WHAT THIS EXERCISE ASKS:
[a] From the Pain EASE excerpt, name the core modules that every participant was recommended automatically.
[b] Extend the Pain EASE study excerpt with new text that picks up after its last sentence.

PAGE EXCERPT:
== Segment start ==
Upon logging into the Pain EASE program for the first time, participants completed a “Self-Assessment,” which contained eight items from a brief version of the Chronic Pain Coping Inventory (CPCI) [26, 27]. In accordance with individual responses to CPCI items and an automated module mapping algorithm, participants were provided with a Personalized Plan comprised of tailored module recommendations (i.e., incorporating the “content matching” approach to tailoring), described below. In addition, all participants were automatically recommended four core modules that did not have corresponding CPCI items but that were important components of CBT-CP: Pain Education, behavioral goal setting, improving sleep, and planning for the future. Participants received suggestions for varying numbers of skill modules based on their Self-Assessment responses. The total number of modules recommended (range 4–10) was based upon endorsement of coping strategies on the CPCI; thus, participants could receive recommendations to use a range of modules beyond the four core modules. Regardless of which modules were recommended for the “Personalized Plan,” participants were able to access all Pain EASE modules at any time and in any order during the 10-week intervention period. Participants were neither required to complete modules in a particular order, nor required to complete a given number of modules per week or during the course of their 10 weeks of access to the program.

Measures and data sources

Demographics and clinical characteristics

At the in-person baseline visit, demographics and clinical characteristics were collected via self-report questionnaires and from participants’ electronic health record, with their permission. Variables such as race/ethnicity, age, sex, pain duration, pain intensity NRS ratings (where 0 = no pain and 10 = worst pain imaginable), and pain interference (collected via the West Haven-Yale Multidimensional Pain Inventory) [28] were included to describe the sample in the current study.
== Segment end ==
Records drawn from a dataset:
== Segment start ==
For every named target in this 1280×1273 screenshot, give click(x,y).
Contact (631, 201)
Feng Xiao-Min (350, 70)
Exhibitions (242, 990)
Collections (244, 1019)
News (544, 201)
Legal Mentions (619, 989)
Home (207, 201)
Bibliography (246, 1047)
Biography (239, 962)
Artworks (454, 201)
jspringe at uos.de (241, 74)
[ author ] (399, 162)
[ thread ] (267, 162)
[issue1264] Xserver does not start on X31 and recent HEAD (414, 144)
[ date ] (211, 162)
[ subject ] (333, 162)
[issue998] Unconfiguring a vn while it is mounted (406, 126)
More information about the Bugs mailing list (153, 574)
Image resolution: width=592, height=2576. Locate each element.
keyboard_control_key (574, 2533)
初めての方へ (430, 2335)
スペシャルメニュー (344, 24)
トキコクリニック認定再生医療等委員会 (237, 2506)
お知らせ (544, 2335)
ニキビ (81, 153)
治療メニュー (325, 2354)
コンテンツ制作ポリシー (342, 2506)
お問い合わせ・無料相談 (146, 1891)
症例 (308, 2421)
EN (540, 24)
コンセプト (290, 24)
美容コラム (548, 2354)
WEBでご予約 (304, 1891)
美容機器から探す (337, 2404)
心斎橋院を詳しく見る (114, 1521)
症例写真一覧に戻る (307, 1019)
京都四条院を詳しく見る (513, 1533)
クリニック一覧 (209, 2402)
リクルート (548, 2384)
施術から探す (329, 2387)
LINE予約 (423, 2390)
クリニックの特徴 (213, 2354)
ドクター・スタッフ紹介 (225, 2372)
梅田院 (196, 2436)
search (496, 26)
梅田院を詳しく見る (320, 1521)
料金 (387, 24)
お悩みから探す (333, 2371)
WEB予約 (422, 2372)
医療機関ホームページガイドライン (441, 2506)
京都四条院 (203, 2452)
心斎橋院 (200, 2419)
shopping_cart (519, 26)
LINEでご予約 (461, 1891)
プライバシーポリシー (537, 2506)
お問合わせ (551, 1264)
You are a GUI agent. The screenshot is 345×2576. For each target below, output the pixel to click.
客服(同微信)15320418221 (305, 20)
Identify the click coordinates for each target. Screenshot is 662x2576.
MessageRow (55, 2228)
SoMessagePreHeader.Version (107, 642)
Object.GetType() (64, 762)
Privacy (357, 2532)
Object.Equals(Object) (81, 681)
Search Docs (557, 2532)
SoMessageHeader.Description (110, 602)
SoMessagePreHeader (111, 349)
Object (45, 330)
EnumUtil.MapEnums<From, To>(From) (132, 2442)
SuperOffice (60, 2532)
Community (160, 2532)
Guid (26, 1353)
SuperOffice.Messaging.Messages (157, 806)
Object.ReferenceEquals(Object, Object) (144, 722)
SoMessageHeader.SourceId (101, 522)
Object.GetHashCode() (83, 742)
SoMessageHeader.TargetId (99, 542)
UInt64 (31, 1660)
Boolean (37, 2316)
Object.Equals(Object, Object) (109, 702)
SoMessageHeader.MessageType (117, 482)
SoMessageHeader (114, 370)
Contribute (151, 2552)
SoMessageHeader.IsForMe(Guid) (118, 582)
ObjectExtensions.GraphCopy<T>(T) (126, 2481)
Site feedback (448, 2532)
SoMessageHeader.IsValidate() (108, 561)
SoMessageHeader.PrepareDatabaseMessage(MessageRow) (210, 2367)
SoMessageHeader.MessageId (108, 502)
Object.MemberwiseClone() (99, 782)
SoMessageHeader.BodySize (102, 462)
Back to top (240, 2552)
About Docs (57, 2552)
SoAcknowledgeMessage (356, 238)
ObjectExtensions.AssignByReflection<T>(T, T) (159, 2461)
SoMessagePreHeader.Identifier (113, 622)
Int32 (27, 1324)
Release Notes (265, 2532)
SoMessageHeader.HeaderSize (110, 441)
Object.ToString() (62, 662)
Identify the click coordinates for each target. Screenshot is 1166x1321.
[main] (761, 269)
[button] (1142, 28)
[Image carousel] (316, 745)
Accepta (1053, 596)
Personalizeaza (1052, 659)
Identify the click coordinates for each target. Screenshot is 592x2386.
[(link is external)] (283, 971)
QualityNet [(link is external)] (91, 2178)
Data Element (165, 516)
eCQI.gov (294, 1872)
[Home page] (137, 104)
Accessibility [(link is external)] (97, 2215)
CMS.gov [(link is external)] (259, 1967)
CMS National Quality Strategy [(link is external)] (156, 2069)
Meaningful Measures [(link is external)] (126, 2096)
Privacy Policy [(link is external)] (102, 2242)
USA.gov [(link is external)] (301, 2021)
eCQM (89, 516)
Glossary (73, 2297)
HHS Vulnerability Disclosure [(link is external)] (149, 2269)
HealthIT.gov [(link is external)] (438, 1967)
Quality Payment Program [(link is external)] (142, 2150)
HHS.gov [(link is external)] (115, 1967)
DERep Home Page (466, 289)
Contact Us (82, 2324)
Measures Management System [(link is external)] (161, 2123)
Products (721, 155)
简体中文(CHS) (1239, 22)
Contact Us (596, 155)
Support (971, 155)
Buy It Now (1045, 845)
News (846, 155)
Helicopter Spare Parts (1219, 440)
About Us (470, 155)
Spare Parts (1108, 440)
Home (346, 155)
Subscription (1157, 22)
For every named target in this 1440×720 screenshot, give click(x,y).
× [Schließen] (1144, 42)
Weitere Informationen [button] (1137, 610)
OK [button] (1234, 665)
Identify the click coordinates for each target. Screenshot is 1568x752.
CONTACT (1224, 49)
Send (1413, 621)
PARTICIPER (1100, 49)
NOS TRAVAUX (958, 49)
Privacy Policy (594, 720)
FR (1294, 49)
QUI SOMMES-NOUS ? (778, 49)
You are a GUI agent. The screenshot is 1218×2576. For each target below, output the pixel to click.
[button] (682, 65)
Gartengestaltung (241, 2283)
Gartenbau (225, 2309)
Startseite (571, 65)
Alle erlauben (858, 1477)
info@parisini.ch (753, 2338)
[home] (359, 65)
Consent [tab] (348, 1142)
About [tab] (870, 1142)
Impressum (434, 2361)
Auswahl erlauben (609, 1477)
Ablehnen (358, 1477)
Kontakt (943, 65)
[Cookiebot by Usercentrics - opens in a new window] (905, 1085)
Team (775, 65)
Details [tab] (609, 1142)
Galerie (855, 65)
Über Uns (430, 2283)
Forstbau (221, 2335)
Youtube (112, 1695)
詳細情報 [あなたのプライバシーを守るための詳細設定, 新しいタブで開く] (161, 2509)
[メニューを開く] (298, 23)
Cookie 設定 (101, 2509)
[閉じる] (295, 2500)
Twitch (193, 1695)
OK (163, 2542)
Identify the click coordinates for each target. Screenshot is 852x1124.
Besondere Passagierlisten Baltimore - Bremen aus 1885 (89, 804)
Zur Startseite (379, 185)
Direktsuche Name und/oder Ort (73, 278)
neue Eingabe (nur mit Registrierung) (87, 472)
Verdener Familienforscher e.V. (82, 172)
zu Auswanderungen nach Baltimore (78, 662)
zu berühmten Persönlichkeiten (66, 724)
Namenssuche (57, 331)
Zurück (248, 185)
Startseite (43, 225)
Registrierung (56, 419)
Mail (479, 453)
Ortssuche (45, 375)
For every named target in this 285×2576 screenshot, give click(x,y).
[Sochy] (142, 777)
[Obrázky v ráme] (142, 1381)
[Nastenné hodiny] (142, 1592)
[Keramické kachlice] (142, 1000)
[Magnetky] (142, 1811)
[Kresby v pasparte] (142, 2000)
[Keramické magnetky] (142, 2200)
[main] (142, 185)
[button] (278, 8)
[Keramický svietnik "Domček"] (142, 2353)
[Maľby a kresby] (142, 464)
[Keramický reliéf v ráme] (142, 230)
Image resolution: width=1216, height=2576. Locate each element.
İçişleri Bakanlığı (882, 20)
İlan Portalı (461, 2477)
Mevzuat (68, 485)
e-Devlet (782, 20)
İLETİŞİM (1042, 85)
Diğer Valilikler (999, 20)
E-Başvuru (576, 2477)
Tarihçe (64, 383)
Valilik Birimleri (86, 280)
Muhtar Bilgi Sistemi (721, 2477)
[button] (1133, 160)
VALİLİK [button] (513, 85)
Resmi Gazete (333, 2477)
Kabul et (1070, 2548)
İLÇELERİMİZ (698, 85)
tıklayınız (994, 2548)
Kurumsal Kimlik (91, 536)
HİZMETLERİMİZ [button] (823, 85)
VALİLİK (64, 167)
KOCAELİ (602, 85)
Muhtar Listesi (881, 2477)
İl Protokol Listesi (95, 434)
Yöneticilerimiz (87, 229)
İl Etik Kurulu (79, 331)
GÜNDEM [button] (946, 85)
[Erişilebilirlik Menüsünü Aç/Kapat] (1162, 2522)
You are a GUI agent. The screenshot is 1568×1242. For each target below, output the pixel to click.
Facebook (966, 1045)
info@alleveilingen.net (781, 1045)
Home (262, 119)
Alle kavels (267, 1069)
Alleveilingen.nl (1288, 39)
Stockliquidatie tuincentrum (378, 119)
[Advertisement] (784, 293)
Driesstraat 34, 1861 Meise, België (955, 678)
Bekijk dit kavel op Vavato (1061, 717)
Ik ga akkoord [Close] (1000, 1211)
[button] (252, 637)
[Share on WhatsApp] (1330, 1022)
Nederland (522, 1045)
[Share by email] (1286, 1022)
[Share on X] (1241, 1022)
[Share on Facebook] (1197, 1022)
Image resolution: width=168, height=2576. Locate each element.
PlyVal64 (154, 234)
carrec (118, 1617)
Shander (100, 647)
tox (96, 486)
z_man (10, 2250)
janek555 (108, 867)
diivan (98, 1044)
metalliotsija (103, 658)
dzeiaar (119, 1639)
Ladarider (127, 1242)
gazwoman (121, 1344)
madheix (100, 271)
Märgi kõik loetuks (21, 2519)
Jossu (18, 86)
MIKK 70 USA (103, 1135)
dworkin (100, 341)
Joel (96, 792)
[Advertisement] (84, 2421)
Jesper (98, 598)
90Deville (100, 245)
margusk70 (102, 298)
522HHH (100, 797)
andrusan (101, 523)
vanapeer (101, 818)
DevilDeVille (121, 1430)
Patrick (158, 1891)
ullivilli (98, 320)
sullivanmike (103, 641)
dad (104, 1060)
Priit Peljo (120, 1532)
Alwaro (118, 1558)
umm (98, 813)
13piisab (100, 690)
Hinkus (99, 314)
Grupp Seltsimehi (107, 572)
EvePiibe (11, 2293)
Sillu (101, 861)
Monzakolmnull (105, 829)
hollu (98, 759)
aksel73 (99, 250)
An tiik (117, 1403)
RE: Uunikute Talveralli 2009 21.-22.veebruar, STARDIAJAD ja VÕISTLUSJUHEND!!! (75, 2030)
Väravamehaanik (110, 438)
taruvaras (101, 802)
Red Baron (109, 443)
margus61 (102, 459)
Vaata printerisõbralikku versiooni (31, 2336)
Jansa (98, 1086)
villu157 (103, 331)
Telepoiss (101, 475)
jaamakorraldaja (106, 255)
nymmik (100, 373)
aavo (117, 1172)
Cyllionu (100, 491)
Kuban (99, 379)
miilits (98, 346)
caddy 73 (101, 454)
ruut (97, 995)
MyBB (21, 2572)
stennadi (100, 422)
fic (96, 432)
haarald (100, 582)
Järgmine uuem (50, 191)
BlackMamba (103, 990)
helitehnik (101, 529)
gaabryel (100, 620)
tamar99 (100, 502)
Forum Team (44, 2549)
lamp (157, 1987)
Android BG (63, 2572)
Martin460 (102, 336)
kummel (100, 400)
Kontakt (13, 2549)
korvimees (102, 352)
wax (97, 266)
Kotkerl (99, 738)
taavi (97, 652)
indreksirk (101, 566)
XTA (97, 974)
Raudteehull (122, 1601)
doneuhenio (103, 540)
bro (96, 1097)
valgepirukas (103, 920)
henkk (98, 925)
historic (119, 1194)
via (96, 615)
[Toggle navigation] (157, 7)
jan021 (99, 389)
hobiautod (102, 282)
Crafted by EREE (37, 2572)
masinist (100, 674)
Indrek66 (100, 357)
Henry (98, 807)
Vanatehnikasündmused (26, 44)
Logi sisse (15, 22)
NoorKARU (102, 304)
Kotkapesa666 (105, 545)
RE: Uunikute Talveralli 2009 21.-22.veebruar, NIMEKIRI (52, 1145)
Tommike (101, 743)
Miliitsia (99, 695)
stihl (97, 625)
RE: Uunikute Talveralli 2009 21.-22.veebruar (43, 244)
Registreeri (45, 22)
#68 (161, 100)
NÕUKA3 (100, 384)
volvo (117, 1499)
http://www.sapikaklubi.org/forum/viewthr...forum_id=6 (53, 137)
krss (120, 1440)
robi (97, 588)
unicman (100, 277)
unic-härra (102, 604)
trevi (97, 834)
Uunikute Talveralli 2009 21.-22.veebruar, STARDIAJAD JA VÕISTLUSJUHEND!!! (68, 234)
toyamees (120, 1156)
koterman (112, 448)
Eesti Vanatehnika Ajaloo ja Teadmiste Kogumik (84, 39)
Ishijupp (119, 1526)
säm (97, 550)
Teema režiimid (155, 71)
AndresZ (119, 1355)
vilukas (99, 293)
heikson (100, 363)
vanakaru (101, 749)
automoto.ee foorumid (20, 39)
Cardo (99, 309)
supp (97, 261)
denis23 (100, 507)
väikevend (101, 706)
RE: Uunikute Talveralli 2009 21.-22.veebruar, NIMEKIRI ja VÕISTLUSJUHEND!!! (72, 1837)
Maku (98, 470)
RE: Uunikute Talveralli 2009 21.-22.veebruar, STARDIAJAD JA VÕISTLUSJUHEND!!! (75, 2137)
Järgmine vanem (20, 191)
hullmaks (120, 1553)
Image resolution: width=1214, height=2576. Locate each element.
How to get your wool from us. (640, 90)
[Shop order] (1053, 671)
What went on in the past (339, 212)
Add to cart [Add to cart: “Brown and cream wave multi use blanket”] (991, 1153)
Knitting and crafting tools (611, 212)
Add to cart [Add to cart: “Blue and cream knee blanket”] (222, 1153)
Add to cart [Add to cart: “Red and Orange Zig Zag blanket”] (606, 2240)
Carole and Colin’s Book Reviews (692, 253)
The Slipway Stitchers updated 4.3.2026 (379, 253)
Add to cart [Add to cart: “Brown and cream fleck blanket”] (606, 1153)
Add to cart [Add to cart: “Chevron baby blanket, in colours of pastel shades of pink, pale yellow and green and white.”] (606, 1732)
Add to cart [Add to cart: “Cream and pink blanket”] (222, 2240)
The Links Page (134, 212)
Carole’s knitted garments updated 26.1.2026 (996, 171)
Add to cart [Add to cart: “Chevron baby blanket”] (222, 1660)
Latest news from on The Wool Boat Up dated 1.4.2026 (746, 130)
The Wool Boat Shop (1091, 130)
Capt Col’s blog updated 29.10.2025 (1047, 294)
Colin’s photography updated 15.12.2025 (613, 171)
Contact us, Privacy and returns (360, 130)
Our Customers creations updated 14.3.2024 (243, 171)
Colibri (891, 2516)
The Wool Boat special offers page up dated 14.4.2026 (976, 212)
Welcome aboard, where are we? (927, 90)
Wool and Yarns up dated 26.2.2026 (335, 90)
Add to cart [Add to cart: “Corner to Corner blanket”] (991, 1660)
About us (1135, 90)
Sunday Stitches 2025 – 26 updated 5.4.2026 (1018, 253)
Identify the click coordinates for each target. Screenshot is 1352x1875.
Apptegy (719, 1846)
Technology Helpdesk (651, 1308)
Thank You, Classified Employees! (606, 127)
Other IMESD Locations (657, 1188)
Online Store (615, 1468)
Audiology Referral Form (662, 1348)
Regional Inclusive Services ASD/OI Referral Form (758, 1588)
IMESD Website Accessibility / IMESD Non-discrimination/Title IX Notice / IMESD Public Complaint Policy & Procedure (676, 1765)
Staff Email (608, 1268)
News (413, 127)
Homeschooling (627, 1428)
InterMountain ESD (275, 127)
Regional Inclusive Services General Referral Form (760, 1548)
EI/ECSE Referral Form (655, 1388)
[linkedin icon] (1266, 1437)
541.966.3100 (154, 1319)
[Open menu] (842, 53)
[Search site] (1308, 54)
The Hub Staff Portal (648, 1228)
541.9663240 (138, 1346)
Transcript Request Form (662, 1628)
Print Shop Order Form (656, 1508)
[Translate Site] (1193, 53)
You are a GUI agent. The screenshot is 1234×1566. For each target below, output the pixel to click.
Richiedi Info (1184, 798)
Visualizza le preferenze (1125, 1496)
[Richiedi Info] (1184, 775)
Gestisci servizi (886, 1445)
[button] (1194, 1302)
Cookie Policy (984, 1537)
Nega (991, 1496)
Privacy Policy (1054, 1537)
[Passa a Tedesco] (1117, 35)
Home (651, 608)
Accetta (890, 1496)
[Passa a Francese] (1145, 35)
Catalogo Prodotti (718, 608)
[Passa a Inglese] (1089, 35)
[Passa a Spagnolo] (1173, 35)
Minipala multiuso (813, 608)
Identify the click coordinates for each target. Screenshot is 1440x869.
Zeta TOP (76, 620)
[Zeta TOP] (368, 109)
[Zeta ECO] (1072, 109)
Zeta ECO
== Segment end ==
ANSWERS PROVIDED:
[a] Pain Education, behavioral goal setting, improving sleep, and planning for the future.

[b]
CPCI

The CPCI is a self-report measure designed to assess the use of coping strategies in response to pain [26, 27]. It demonstrates strong psychometric properties: adequate to excellent internal consistency and satisfactory test-retest stability [26]. In response to the question “During the past week, how many days did you use each of the following at least once in the day to cope with your pain?,” participants rated items (e.g., “focused on relaxing my muscles”) on an 8-item scale ranging from 0 days to 7 days. CPCI items corresponded to the following measure subscales: Guarding, Resting, Asking for Assistance, Relaxation, Task Persistence, Exercise/Stretch, Seeking Social Support, and Coping Self-statements. The single items addressing guarding, resting, and asking for assistance comprise the illness-focused coping subscale, and the single items addressing relaxation, task persistence, exercise/stretch, seeking support, and coping self-statements comprise the wellness-focused coping scales. Scores indicating limited (strategies used on three or fewer days per week) past-week adaptive strategy use on the CPCI items determined which module(s) were recommended to the participant in the Personalized Plan. For example, a participant who reported low use of Relaxation, Exercise/Stretch, and Coping Self-statements would receive a Personalized Plan that included the four core Pain EASE modules and the relaxation, physical activity, and Developing Healthy Thinking Patterns modules. Another participant reporting only low use of Exercise/Stretch would receive a Personalized Plan that include the four core Pain EASE modules and the physical activity module. See Table 2 for CPCI subscales and corresponding Pain EASE modules (i.e., the “module mapping algorithm”).

Table 2.

CPCI subscales and corresponding Pain EASE skill modules

CPCI subscale Pain EASE module
Pain Educationa
Setting Personal Goalsa
Resting Planning Meaningful Activities
Guarding
Resting
Exercise/Stretch
Physical Activity
Relaxation Relaxation
Coping Self-Statements Developing Healthy Thinking Patterns
Asking for Assistance
Task Persistence
Pacing and Problem-Solving
Improving Sleepa
Asking for Assistance
Seeking social support
Effective Communication
Preparing for the Futurea

CPCI Chronic Pain Coping Inventory.

aRecommended to all participants. Did not correspond to a CPCI subscale.

Log data

Pain EASE program log data, collected using linked SQL server databases, were extracted to capture “observed” use during the trial period. Individual participants’ log data was associated with a unique user ID (identification). Log data included individual participant activity (e.g., unique logins to the Pain EASE program, CPCI item responses, unique interactions with each skill module) with accompanying date- and time-stamps for each entry. For the current study, we extracted log data pertaining to CPCI item responses (used to create a tailored Personalized Plan) and module access. Additional user-provided data (e.g., responses to “Test Your Knowledge” module quizzes, pain intensity ratings, self-monitoring forms) was captured in this manner but is not included in the present study. Log data describing participant engagement with the Pain EASE program is described elsewhere [25]. Participants were neither informed about their log data, nor confronted about possible differences between self-reported and log data.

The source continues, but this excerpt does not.